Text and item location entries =
┌──
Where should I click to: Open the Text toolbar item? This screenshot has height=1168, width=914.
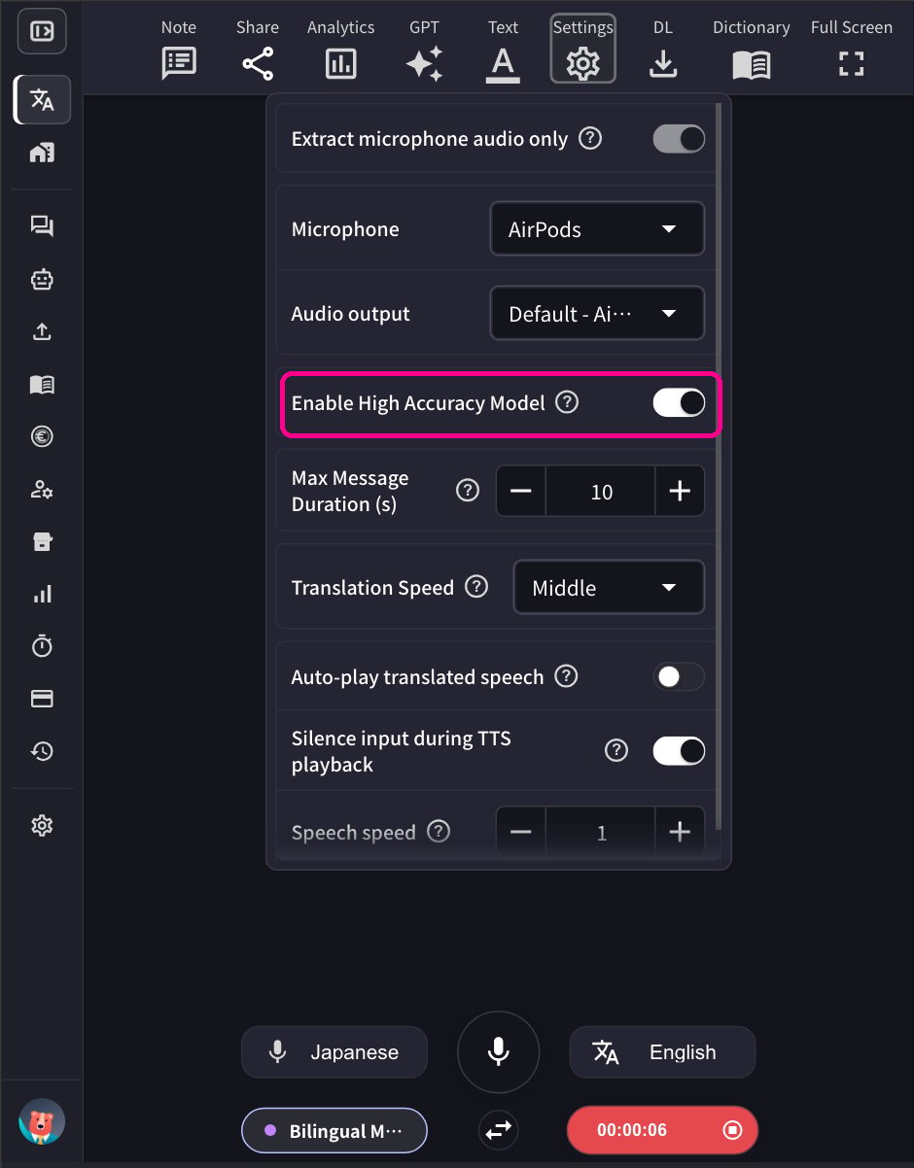click(503, 52)
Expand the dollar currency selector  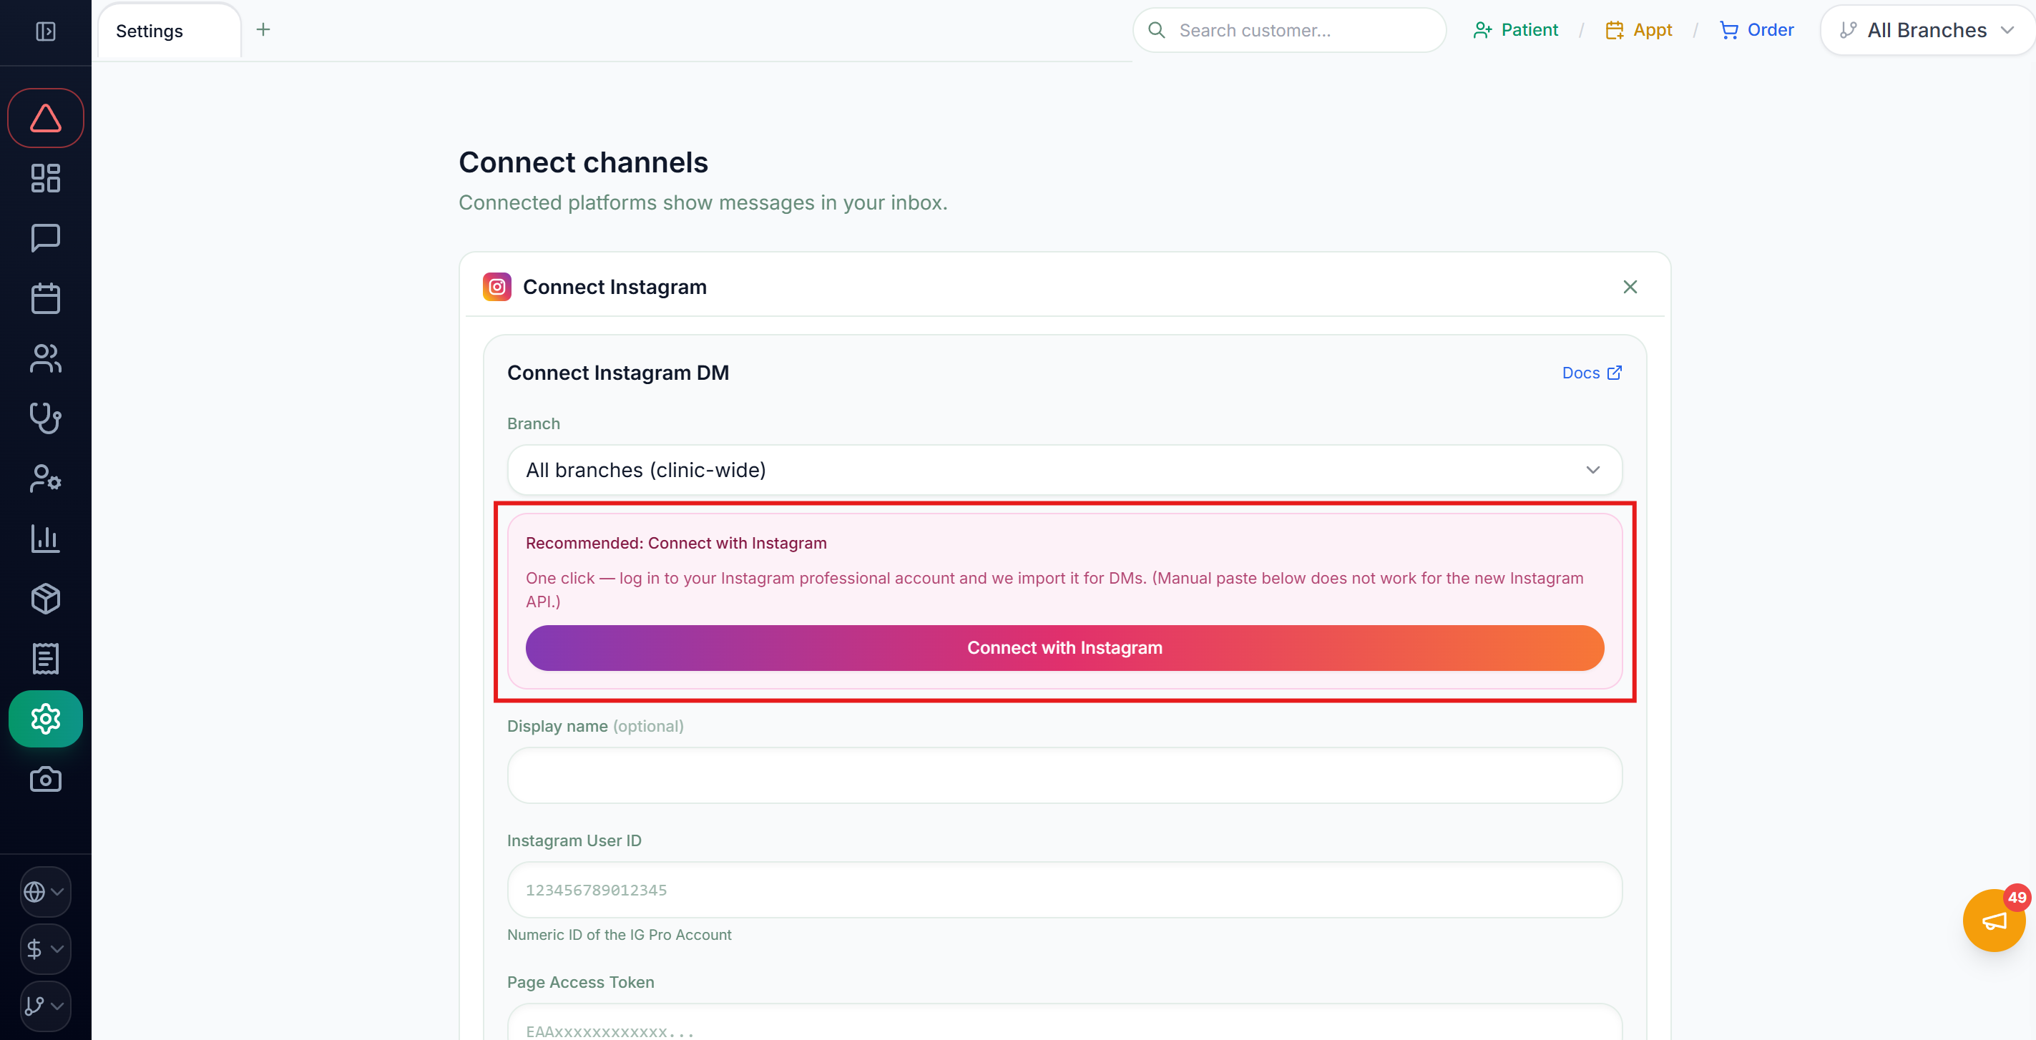pyautogui.click(x=45, y=948)
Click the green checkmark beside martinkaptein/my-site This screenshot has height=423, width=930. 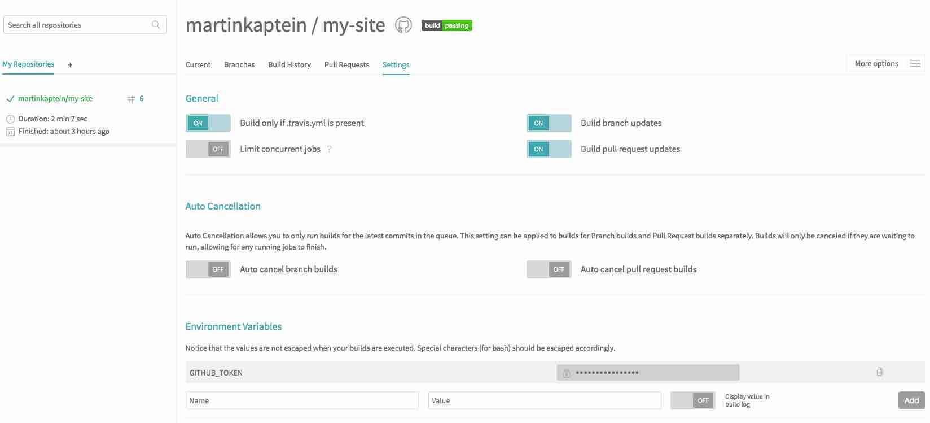click(9, 98)
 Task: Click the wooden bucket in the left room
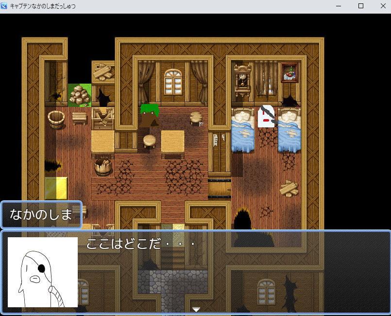pos(56,119)
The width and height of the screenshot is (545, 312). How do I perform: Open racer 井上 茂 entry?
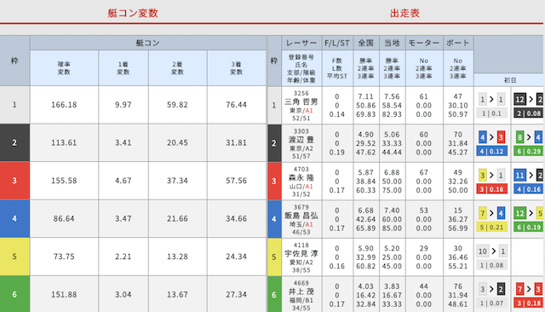301,292
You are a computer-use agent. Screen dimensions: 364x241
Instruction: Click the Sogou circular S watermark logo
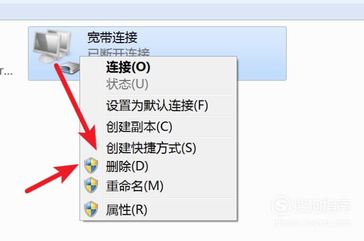pyautogui.click(x=281, y=205)
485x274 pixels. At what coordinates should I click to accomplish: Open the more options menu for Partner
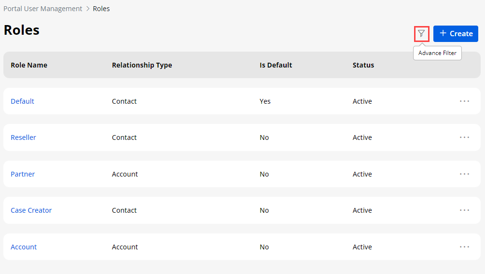pyautogui.click(x=464, y=174)
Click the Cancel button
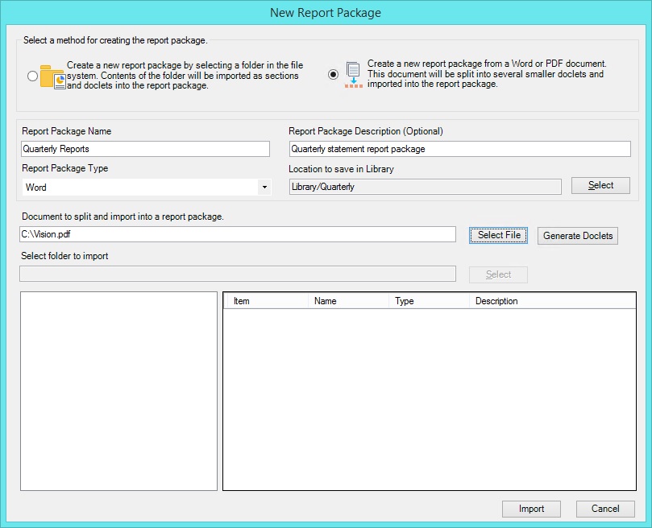Image resolution: width=652 pixels, height=528 pixels. 605,509
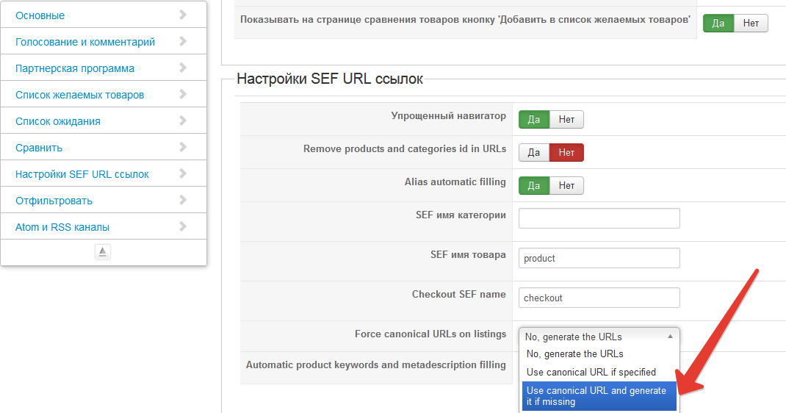Screen dimensions: 786x413
Task: Click the arrow beside Отфильтровать
Action: (183, 201)
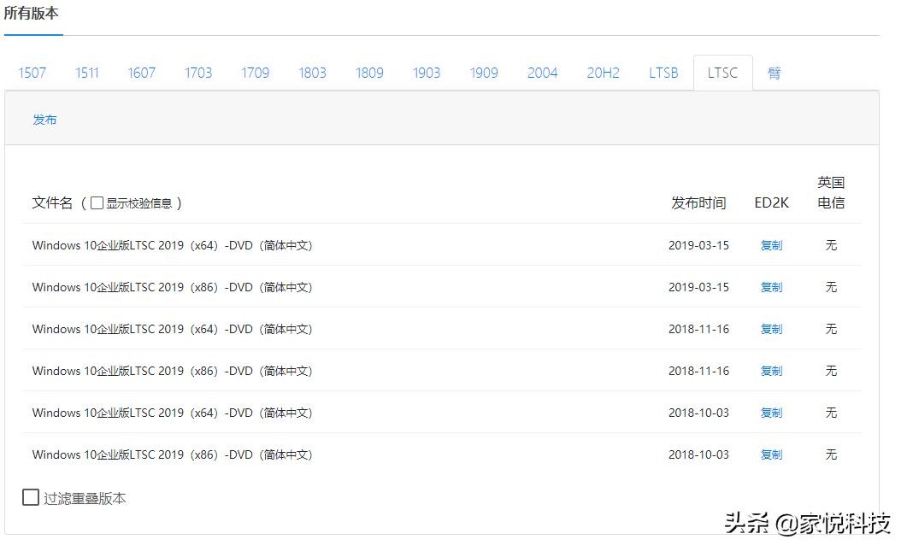Enable the 过滤重叠版本 checkbox
The width and height of the screenshot is (907, 551).
pos(31,497)
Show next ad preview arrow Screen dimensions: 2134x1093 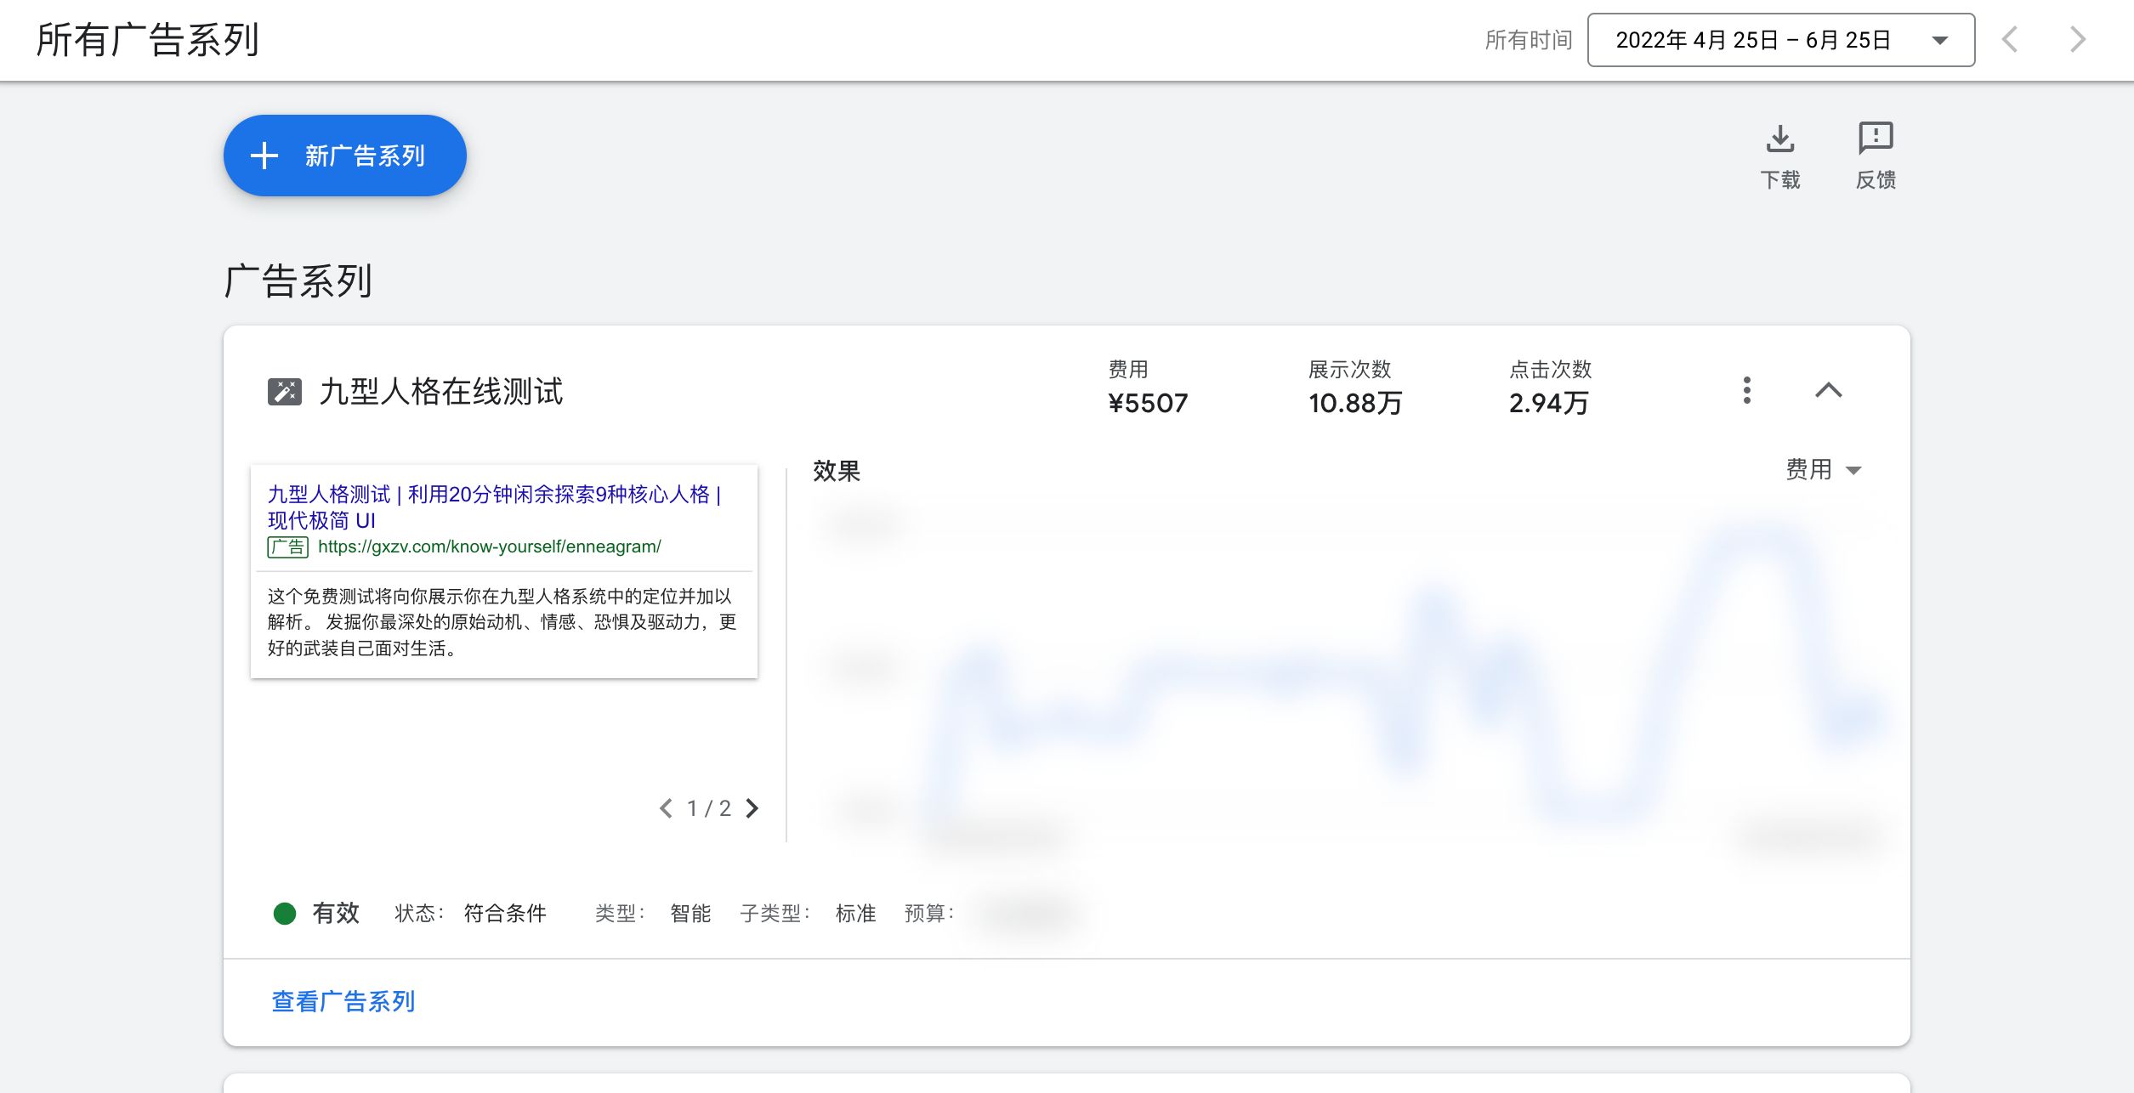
└──
Exercise instructions =
Repeat the records exactly, from the line with "Task: Click the wooden" through the end of the records, and omit the pictures from your answer.

Result of this exercise =
 Task: Click the wooden bucket in the left room
pos(56,119)
The width and height of the screenshot is (545, 312). How do I perform: Open racer 井上 茂 entry?
301,292
You are a computer-use agent. Screen dimensions: 364x241
Instruction: Click the Sogou circular S watermark logo
pyautogui.click(x=281, y=205)
485x274 pixels. At what coordinates should I click to accomplish: Open the more options menu for Partner
pyautogui.click(x=464, y=174)
Click the Cancel button
Image resolution: width=652 pixels, height=528 pixels. 605,509
Screen dimensions: 786x413
Task: Click the arrow beside Отфильтровать
Action: (183, 201)
Enable the 过滤重叠版本 checkbox
The width and height of the screenshot is (907, 551).
pos(31,497)
Show next ad preview arrow Screen dimensions: 2134x1093 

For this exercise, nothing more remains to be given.